Historical Tree Records

Historical Tree Records

Notable Trees of the Past

The Trees of New Zealand are notable on two main counts - the special character, as well as in some cases the size, of the indigenous flora;  and the growth rate and beauty of many of the introduced species.

Many of our indigenous trees are thousands of years old.  In the early years of settlement in this country many of the prime specimens were taken down or lost when bush was burnt to clear land for habitation and farming.  Early forestry records of this heritage remain to remind us what has been lost.

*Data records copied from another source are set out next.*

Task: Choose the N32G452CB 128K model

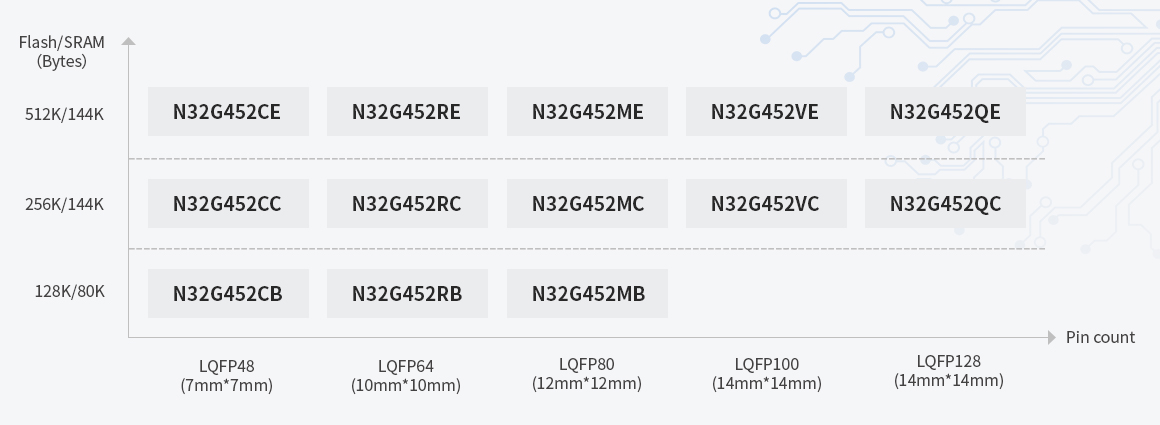Action: [228, 294]
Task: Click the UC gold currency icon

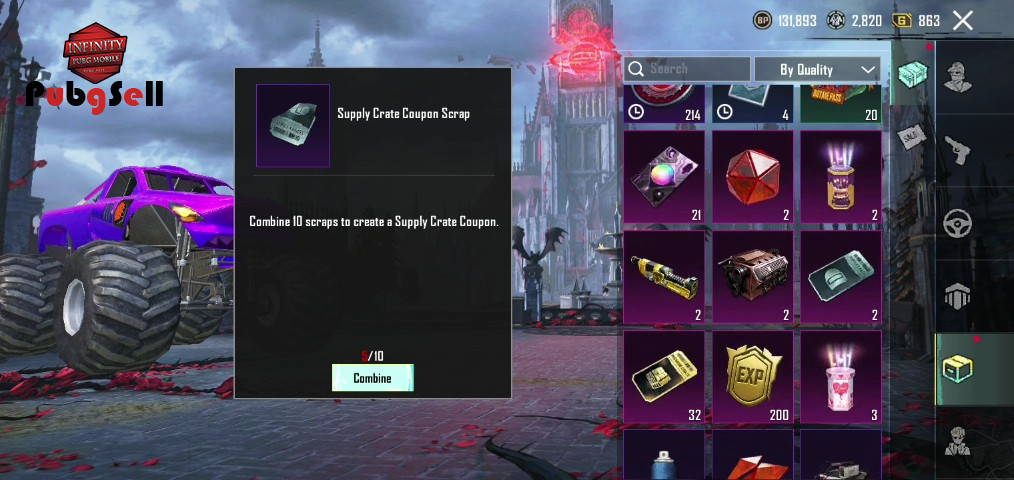Action: click(901, 21)
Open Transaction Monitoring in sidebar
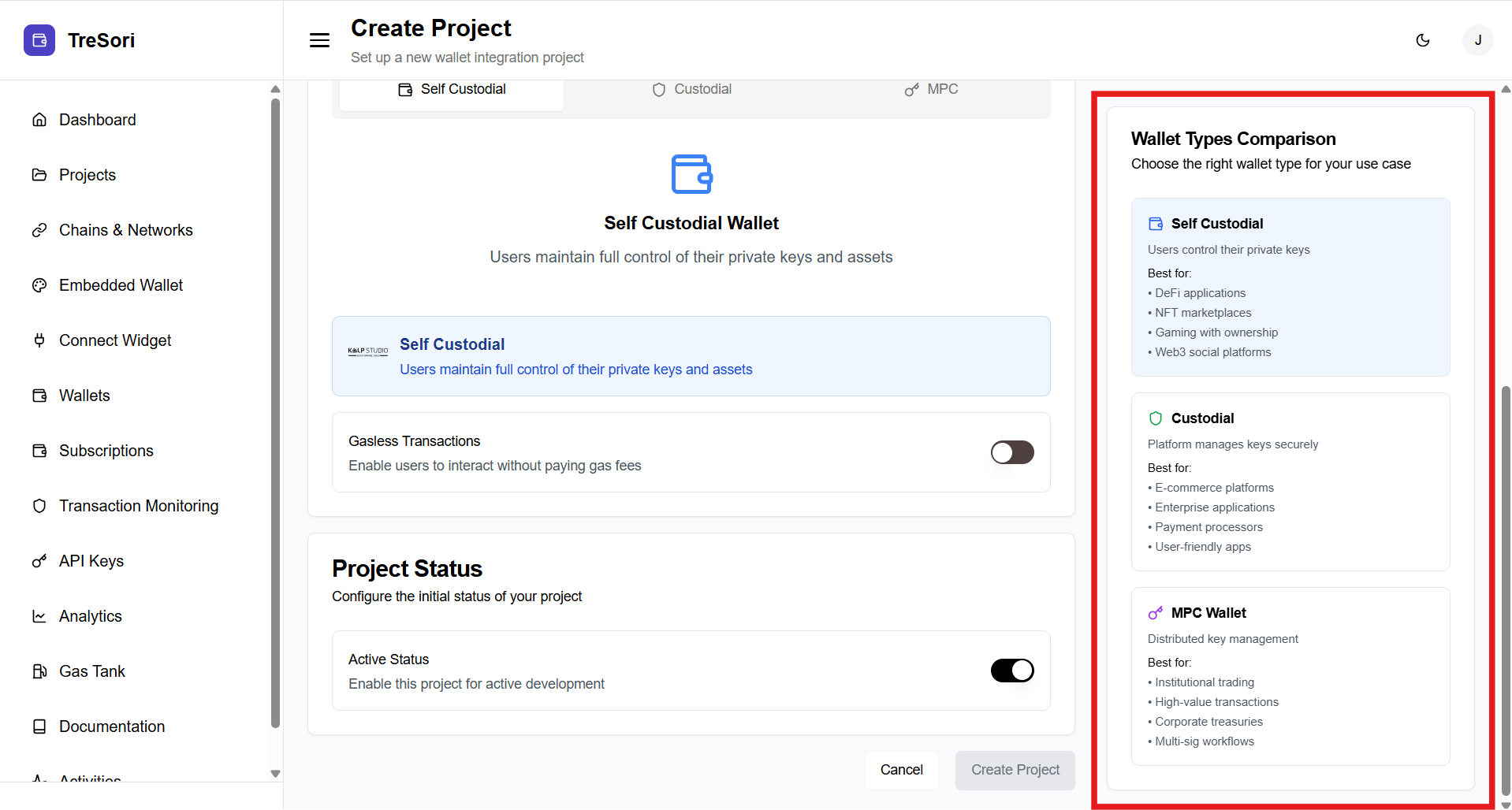The width and height of the screenshot is (1512, 810). click(139, 506)
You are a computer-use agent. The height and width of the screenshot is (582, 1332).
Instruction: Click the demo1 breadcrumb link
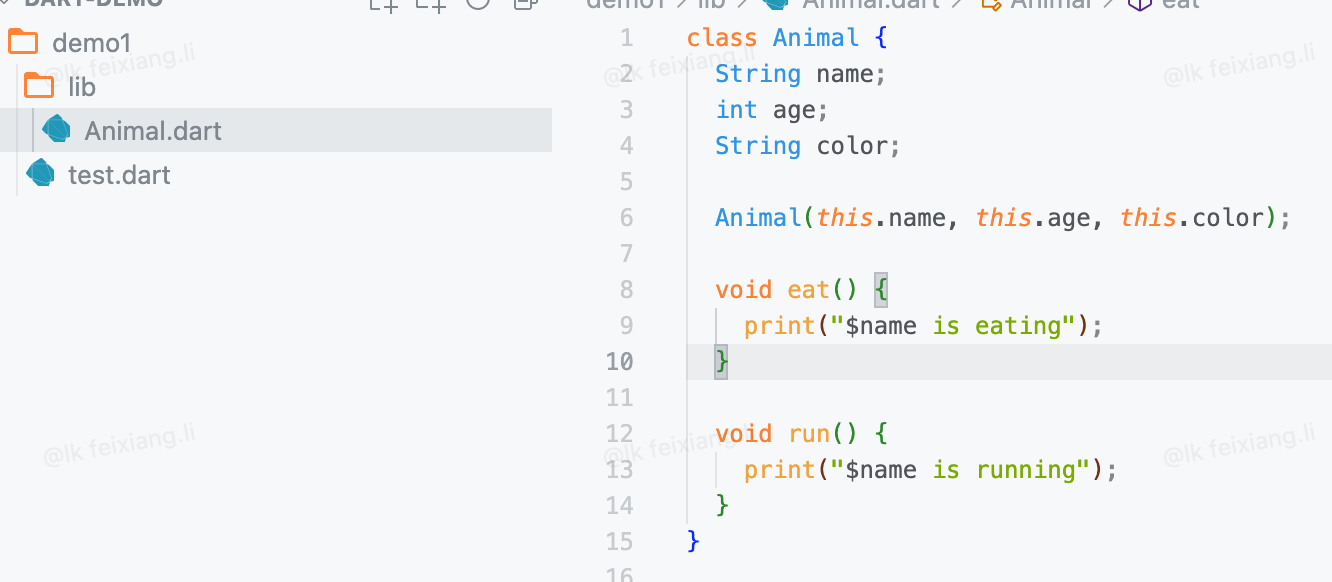626,3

The first exotic trees were planted in Northland by the early european settlers in 1819.  Most of these early trees were fruit trees, with an old pear tree at Kerikeri still surviving to this day.  The next 30 years saw many other exotic trees introduced in Northland.  From 1840, as other areas around New Zealand were settled, exotic trees were planted in most of the major centres.  The first recordings and measurement of growth of exotic trees started in 1866.  By 1941 the earliest known recordings of historic and notable trees was compiled.  Since then many surveys have been carried out, largely the result of efforts of the New Zealand Forest Research Institute.  Due to the contribution made by New Zealand Forest Service officers W. H. Jolliffe, J. Johnson, A. D. McEwan, W. J. Wendelken and S. W Burstall numerous records now remain of some of our earliest exotic trees and the finest of our remaining indigenous trees. Many of those trees have been lost or felled or have succumed to age or the weather.  Some of those trees are recorded here.

Historical records of former trees (measurements and old photos) can be added to the tree register in the same way existing trees can be.